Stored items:
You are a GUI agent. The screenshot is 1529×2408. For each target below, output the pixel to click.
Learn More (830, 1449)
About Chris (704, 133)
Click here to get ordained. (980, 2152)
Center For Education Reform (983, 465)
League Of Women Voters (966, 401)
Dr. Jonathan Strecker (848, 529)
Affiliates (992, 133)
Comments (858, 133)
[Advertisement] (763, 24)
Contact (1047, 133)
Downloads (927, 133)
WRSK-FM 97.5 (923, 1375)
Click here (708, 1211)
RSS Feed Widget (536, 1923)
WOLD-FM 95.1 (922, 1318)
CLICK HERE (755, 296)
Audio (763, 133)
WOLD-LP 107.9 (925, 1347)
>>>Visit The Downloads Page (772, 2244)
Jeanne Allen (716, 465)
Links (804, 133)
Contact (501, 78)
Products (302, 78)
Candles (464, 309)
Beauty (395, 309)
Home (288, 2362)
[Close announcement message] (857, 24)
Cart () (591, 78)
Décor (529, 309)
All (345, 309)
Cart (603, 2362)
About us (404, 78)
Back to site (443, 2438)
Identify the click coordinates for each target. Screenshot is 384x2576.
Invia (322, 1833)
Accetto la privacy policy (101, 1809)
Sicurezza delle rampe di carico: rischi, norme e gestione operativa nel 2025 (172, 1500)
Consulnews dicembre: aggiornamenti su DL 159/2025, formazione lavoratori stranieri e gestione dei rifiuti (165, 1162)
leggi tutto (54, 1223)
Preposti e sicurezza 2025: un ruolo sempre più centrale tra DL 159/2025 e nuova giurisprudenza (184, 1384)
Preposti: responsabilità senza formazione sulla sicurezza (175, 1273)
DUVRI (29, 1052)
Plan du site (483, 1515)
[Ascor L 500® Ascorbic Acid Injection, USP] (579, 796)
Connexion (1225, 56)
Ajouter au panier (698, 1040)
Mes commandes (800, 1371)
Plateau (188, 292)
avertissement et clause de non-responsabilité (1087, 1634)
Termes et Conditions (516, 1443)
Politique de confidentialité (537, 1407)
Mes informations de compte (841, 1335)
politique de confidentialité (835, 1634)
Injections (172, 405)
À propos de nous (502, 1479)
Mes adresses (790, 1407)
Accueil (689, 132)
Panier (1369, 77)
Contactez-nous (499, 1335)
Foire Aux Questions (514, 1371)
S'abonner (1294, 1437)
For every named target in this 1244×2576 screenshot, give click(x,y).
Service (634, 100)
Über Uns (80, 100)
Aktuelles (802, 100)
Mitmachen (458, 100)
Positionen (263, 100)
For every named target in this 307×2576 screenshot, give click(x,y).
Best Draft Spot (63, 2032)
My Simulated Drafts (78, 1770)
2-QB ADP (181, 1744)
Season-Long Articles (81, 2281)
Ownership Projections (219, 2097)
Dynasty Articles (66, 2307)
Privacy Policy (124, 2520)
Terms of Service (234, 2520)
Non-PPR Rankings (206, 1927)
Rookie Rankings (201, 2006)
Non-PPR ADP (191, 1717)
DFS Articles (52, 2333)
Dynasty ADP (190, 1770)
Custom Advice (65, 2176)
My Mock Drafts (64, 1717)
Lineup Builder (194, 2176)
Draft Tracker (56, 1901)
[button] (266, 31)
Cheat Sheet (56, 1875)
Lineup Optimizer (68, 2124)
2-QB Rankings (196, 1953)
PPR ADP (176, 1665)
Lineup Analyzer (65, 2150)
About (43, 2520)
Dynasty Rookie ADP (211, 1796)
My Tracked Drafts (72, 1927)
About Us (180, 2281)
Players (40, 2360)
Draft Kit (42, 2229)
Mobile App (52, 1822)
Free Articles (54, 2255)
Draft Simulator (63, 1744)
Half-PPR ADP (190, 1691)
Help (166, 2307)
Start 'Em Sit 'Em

● **WORK REQUEST**: Could you copy exactly the line containing "Draft Kit (42, 2229)" and each line after it through the end of the records, and nothing else?

● **ANSWER FOR THIS EXERCISE**:
Draft Kit (42, 2229)
Mobile App (52, 1822)
Free Articles (54, 2255)
Draft Simulator (63, 1744)
Half-PPR ADP (190, 1691)
Help (166, 2307)
Start 'Em Sit 'Em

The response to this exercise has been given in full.